(Dataset records)
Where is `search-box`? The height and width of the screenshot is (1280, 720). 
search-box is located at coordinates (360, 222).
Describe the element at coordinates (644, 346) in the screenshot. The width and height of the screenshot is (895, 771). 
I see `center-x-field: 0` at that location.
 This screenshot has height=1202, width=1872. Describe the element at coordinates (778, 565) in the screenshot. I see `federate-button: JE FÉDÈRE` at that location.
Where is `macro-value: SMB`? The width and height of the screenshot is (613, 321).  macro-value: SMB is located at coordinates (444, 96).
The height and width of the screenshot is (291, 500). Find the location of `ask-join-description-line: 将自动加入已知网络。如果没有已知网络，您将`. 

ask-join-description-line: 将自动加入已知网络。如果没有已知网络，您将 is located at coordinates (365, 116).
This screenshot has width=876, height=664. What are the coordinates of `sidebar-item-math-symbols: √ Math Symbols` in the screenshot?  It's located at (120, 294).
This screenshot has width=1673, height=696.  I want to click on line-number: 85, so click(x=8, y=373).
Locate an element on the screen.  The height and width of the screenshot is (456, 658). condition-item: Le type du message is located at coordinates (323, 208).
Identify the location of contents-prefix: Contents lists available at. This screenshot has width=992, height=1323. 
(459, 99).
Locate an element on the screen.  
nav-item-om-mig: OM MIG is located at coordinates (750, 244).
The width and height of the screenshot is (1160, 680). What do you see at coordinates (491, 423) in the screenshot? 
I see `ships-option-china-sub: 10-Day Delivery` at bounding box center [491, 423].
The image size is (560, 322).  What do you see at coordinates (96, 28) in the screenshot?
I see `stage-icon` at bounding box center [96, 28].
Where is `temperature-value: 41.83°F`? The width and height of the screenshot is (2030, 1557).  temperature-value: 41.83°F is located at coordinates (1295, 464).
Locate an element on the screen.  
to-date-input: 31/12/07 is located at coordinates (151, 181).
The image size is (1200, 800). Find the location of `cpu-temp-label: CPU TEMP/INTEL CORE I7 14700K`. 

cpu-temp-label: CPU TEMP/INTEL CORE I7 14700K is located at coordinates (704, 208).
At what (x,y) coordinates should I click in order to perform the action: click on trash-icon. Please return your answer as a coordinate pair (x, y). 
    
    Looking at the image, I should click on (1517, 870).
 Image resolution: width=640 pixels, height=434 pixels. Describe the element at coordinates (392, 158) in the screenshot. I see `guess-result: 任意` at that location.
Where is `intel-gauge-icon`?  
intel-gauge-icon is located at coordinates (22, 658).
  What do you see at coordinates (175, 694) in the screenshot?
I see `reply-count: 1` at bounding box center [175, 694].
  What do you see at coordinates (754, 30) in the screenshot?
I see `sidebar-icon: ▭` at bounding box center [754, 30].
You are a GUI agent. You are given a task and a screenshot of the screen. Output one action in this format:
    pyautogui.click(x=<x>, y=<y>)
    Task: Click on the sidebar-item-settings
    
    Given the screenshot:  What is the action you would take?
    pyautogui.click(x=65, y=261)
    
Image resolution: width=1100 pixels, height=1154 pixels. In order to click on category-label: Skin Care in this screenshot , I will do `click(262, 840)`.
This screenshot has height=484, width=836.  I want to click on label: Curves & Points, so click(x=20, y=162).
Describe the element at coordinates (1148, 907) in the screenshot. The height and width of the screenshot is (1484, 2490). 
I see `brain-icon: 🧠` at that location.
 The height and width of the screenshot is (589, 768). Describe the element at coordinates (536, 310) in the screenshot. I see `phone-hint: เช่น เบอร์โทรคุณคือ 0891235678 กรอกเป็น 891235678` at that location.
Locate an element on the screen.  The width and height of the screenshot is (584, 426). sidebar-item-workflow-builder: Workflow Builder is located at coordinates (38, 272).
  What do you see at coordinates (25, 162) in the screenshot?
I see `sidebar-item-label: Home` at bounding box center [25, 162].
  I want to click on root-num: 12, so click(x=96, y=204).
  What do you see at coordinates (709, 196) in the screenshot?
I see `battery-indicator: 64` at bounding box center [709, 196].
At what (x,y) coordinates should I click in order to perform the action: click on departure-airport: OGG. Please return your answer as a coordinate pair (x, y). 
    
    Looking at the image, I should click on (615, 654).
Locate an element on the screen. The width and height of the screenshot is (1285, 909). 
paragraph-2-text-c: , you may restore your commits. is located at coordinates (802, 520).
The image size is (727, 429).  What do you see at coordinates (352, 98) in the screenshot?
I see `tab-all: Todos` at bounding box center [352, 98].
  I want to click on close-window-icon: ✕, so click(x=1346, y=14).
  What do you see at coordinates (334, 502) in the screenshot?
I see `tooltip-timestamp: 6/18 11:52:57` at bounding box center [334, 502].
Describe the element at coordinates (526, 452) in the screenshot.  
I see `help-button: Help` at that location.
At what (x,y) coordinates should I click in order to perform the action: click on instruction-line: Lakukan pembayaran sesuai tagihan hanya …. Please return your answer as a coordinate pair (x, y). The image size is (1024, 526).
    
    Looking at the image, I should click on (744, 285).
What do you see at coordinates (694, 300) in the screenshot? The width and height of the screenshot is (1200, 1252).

__Job item__
Copy out the records verbatim, starting with the line that contains "What do you see at coordinates (709, 196)" and ending with the line that contains "I want to click on close-window-icon: ✕, so", including both of those lines.

__Your solution__
  What do you see at coordinates (709, 196) in the screenshot?
I see `battery-indicator: 64` at bounding box center [709, 196].
At what (x,y) coordinates should I click in order to perform the action: click on departure-airport: OGG. Please return your answer as a coordinate pair (x, y). 
    
    Looking at the image, I should click on (615, 654).
Locate an element on the screen. The width and height of the screenshot is (1285, 909). 
paragraph-2-text-c: , you may restore your commits. is located at coordinates (802, 520).
The image size is (727, 429).  What do you see at coordinates (352, 98) in the screenshot?
I see `tab-all: Todos` at bounding box center [352, 98].
  I want to click on close-window-icon: ✕, so click(x=1346, y=14).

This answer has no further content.